** What to work on **
Take the line that has "Harley-Davidson Rentals in Albiate (347, 564)" in it and every line after it to the end of the entries, and reproduce them exactly.

** Source material **

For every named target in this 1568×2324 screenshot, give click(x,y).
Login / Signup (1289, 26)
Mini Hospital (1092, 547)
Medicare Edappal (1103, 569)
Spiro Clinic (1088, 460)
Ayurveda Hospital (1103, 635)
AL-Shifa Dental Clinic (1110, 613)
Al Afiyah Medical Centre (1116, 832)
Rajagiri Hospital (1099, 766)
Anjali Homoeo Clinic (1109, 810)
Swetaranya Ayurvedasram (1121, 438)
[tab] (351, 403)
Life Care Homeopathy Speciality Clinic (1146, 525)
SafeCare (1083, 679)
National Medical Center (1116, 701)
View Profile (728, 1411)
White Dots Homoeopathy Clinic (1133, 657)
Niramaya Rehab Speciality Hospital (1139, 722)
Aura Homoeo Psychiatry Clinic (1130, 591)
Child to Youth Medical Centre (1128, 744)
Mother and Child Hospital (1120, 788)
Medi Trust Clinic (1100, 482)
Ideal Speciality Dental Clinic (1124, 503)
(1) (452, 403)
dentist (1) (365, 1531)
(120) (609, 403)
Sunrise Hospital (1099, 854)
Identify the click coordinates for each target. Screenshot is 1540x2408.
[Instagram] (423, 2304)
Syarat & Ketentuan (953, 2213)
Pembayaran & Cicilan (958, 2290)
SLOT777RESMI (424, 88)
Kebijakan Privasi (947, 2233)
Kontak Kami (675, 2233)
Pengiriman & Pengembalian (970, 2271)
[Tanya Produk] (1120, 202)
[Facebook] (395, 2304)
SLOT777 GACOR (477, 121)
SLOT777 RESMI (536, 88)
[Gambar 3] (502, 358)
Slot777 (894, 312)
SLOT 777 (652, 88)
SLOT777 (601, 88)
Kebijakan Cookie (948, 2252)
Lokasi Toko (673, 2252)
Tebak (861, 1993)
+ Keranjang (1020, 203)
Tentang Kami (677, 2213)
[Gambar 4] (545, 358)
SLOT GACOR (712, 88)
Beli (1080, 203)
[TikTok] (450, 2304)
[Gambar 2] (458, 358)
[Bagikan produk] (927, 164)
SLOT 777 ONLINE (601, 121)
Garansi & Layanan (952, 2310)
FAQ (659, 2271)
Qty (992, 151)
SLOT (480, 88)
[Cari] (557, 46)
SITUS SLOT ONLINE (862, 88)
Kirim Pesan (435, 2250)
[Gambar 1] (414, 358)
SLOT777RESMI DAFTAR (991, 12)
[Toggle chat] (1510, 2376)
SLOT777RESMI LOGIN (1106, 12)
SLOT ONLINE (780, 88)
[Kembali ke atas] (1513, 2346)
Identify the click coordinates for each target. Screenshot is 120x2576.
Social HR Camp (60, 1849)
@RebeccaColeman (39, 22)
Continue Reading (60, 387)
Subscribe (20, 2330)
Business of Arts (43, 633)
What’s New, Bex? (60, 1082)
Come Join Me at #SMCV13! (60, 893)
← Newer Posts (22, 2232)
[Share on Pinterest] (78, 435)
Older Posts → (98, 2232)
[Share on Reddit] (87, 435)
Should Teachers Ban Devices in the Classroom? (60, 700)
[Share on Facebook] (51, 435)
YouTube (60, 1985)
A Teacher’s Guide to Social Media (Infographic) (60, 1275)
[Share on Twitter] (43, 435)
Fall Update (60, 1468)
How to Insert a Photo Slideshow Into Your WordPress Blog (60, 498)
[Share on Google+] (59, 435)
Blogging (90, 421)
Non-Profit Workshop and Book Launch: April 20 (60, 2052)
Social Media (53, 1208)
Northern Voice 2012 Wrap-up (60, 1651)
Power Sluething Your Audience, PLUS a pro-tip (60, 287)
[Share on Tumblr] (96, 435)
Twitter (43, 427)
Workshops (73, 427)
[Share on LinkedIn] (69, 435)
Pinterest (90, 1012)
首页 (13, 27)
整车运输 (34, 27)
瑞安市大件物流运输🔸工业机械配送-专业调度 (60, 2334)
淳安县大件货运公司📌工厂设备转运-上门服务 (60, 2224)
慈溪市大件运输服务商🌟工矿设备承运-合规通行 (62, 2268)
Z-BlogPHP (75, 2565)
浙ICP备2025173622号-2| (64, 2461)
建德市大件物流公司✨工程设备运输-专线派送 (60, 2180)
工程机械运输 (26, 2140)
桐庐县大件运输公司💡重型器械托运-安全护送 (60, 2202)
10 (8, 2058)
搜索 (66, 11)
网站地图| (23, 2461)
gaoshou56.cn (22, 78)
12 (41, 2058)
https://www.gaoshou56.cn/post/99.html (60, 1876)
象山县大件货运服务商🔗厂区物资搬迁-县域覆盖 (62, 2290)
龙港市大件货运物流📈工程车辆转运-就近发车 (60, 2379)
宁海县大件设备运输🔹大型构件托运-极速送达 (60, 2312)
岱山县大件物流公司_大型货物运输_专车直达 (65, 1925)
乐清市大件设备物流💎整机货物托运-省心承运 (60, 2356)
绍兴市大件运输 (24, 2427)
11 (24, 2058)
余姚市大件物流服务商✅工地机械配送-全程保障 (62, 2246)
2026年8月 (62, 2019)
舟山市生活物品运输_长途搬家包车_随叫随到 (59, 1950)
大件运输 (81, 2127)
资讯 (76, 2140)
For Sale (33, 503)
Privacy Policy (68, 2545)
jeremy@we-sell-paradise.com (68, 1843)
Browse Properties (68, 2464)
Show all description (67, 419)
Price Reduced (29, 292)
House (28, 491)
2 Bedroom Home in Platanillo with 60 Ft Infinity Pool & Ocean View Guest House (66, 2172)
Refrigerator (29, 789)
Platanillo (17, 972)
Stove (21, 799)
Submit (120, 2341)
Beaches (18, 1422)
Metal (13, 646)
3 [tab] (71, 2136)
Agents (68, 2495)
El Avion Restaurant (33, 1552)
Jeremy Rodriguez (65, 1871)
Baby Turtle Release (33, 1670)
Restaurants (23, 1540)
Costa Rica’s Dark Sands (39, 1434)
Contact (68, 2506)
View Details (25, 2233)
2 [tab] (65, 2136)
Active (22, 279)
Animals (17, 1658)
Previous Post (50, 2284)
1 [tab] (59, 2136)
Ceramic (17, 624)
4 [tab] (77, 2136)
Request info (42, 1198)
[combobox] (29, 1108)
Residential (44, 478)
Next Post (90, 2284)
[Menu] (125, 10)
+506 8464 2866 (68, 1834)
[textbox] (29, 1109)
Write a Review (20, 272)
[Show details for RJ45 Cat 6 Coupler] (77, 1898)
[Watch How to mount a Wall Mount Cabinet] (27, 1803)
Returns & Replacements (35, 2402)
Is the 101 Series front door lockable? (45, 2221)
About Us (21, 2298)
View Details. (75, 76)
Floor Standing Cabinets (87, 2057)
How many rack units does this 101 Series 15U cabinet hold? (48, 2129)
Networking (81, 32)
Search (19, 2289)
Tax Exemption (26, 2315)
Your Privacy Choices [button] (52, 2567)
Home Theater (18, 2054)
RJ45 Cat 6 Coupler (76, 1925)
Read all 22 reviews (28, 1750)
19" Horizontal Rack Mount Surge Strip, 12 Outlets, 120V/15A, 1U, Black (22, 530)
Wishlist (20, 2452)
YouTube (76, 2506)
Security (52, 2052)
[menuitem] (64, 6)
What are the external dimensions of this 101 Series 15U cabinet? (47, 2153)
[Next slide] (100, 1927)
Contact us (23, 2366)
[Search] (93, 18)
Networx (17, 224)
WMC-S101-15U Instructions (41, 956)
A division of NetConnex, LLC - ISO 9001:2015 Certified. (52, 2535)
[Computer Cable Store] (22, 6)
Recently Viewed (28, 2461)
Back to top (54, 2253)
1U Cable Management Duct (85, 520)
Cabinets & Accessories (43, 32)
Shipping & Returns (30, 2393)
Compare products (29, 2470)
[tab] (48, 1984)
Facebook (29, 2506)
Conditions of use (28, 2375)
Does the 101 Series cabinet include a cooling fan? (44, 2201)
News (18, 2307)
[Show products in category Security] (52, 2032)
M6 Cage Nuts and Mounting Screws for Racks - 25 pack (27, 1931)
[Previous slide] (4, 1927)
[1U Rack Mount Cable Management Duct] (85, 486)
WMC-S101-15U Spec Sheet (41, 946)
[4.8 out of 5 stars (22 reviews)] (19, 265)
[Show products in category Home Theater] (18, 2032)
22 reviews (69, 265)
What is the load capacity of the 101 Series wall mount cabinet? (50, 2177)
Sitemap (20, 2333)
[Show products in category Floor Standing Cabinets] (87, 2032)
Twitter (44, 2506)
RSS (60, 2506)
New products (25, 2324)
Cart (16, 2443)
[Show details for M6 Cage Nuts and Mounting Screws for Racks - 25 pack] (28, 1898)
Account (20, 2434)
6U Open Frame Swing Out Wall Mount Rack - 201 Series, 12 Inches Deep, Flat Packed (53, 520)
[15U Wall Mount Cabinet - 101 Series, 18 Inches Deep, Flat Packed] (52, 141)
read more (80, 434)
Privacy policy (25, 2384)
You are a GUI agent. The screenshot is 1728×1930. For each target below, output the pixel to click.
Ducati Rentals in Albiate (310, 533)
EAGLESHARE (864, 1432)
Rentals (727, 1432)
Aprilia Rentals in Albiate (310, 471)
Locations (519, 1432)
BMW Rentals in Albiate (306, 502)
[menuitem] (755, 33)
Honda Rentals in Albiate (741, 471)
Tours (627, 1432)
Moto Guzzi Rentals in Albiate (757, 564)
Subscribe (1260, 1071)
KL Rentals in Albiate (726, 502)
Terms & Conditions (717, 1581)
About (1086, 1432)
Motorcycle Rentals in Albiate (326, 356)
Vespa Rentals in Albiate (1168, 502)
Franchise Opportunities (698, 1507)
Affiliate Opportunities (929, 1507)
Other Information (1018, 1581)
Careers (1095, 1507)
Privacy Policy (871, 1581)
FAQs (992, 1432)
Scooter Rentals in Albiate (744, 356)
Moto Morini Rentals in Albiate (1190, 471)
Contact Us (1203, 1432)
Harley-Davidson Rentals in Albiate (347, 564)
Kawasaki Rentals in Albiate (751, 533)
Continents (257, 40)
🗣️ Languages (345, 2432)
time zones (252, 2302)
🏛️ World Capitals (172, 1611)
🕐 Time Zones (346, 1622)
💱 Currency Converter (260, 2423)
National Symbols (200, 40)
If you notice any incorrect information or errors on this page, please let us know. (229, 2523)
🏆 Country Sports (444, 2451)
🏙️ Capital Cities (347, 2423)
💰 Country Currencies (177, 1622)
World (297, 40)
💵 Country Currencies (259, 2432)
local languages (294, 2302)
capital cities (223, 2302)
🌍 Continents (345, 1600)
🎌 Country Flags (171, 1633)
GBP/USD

** Solution to this exercise **
Harley-Davidson Rentals in Albiate (347, 564)
Kawasaki Rentals in Albiate (751, 533)
Continents (257, 40)
🗣️ Languages (345, 2432)
time zones (252, 2302)
🏛️ World Capitals (172, 1611)
🕐 Time Zones (346, 1622)
💱 Currency Converter (260, 2423)
National Symbols (200, 40)
If you notice any incorrect information or errors on this page, please let us know. (229, 2523)
🏆 Country Sports (444, 2451)
🏙️ Capital Cities (347, 2423)
💰 Country Currencies (177, 1622)
World (297, 40)
💵 Country Currencies (259, 2432)
local languages (294, 2302)
capital cities (223, 2302)
🌍 Continents (345, 1600)
🎌 Country Flags (171, 1633)
GBP/USD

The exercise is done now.